● Exercise directions: Find "Image resolution: width=1024 pixels, height=723" in the data, then restate the line it sits in and every later line word for word, ending with the last line.

[Saved entries]

==================================================

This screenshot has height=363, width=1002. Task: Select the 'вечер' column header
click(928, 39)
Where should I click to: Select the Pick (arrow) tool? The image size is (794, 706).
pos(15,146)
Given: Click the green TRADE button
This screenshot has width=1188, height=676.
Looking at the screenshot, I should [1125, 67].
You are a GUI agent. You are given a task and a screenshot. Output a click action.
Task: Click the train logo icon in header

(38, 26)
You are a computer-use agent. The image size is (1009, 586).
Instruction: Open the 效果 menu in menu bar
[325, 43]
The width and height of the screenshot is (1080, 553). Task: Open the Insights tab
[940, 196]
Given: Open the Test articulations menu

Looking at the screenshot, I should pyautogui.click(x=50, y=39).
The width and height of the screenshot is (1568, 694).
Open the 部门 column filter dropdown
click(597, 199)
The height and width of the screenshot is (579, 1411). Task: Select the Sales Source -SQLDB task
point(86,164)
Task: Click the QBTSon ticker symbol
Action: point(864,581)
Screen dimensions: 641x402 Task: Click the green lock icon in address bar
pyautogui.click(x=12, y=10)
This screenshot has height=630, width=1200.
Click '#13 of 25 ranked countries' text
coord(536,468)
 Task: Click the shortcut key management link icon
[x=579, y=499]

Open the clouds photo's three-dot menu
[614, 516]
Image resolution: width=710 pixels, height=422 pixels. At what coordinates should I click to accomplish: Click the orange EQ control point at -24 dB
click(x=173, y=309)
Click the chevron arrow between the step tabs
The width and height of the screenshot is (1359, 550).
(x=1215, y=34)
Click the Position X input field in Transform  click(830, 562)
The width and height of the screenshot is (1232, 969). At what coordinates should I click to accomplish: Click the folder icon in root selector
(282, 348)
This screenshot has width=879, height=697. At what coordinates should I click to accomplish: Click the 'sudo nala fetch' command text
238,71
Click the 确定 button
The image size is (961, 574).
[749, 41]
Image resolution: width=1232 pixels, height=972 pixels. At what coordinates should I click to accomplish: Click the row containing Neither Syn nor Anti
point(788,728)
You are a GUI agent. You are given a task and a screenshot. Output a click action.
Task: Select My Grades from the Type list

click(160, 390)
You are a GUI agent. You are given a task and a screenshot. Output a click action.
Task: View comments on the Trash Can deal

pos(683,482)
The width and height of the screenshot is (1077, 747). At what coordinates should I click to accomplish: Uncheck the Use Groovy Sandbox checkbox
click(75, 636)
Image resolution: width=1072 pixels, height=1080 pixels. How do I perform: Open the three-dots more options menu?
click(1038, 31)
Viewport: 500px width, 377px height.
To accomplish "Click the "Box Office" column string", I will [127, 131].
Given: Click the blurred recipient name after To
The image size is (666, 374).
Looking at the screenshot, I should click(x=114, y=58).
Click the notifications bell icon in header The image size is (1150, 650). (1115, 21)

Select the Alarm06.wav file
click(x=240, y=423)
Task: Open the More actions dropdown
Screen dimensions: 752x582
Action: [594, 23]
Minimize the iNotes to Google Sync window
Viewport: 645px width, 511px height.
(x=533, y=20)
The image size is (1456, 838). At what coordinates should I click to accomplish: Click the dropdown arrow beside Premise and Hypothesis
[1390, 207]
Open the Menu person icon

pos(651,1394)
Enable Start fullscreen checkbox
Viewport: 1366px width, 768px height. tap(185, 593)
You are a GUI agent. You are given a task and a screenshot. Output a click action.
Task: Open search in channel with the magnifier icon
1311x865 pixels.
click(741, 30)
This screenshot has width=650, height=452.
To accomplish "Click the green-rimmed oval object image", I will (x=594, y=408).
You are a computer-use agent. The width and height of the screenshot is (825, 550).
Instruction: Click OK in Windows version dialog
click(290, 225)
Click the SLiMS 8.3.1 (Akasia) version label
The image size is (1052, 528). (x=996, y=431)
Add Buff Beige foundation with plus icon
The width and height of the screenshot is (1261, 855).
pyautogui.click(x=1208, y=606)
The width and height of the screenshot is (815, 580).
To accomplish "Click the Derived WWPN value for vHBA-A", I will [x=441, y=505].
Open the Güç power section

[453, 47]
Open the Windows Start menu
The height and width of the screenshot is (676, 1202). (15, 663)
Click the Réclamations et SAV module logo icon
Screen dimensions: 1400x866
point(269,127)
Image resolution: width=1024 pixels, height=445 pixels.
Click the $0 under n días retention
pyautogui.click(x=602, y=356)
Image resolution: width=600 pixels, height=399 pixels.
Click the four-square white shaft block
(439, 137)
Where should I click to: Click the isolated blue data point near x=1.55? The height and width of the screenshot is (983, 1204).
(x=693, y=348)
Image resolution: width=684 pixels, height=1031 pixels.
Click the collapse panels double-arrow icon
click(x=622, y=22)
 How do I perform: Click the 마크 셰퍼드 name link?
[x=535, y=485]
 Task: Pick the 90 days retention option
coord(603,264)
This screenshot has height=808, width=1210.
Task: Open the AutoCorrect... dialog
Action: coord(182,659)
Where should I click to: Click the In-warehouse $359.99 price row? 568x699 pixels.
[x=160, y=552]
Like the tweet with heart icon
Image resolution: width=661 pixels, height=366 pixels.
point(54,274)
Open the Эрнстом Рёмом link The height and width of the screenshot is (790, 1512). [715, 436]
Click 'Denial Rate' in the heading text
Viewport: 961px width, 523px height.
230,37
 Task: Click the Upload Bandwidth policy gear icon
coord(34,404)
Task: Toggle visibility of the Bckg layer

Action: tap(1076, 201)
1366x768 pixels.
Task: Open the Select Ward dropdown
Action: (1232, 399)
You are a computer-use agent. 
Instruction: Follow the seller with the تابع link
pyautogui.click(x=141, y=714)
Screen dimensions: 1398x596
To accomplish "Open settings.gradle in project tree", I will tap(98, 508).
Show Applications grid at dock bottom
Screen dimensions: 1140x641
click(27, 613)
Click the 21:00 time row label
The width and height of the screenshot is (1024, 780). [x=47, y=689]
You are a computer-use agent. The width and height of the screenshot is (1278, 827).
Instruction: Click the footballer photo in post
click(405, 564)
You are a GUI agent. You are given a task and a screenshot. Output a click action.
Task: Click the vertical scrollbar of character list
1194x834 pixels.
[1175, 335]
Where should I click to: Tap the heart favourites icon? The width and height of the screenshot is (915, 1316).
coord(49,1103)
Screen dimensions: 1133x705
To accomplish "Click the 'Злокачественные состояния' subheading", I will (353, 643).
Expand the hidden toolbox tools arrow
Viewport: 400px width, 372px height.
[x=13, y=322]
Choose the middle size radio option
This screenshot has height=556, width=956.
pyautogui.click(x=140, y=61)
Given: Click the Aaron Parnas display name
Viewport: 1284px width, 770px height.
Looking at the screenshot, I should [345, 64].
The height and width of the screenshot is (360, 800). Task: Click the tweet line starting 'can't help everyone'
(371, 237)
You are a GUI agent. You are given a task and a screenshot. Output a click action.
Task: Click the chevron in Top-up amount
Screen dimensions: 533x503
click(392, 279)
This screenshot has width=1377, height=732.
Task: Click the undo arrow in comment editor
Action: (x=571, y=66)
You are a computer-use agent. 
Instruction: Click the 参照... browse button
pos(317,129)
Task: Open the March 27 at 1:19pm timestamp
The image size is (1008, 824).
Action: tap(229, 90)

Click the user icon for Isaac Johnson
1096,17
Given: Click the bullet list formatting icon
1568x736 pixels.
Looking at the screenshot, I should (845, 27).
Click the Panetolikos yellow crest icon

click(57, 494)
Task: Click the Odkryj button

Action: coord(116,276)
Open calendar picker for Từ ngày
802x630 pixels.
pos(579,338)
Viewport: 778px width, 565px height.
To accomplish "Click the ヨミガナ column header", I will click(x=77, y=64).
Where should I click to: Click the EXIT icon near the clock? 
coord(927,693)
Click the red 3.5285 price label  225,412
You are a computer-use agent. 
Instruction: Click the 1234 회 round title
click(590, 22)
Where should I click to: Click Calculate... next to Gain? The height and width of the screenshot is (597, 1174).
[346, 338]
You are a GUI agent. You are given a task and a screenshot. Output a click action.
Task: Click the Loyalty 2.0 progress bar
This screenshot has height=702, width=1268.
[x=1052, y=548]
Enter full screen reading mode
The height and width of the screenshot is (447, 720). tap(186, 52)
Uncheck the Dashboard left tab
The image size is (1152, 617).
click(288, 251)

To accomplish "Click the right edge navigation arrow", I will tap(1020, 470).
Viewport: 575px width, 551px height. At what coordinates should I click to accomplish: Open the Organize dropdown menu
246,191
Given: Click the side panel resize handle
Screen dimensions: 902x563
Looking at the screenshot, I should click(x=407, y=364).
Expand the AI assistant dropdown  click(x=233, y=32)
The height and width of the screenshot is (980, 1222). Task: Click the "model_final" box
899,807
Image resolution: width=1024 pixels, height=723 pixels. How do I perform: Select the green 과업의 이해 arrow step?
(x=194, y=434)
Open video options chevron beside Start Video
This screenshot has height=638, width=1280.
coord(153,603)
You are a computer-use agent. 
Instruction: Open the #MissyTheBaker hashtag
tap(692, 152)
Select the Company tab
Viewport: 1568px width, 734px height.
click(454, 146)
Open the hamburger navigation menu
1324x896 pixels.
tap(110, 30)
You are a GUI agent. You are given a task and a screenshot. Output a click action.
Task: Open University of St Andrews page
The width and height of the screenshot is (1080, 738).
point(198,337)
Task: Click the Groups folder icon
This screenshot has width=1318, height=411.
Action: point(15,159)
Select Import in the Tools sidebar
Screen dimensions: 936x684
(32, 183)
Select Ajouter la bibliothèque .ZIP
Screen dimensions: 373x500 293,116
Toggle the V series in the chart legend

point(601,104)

==================================================

● Exercise answer:
Image resolution: width=1024 pixels, height=723 pixels. How do I perform: Select the green 과업의 이해 arrow step?
(x=194, y=434)
Open video options chevron beside Start Video
This screenshot has height=638, width=1280.
coord(153,603)
You are a computer-use agent. 
Instruction: Open the #MissyTheBaker hashtag
tap(692, 152)
Select the Company tab
Viewport: 1568px width, 734px height.
click(454, 146)
Open the hamburger navigation menu
1324x896 pixels.
tap(110, 30)
You are a GUI agent. You are given a task and a screenshot. Output a click action.
Task: Open University of St Andrews page
The width and height of the screenshot is (1080, 738).
point(198,337)
Task: Click the Groups folder icon
This screenshot has width=1318, height=411.
Action: point(15,159)
Select Import in the Tools sidebar
Screen dimensions: 936x684
(32, 183)
Select Ajouter la bibliothèque .ZIP
Screen dimensions: 373x500 293,116
Toggle the V series in the chart legend

point(601,104)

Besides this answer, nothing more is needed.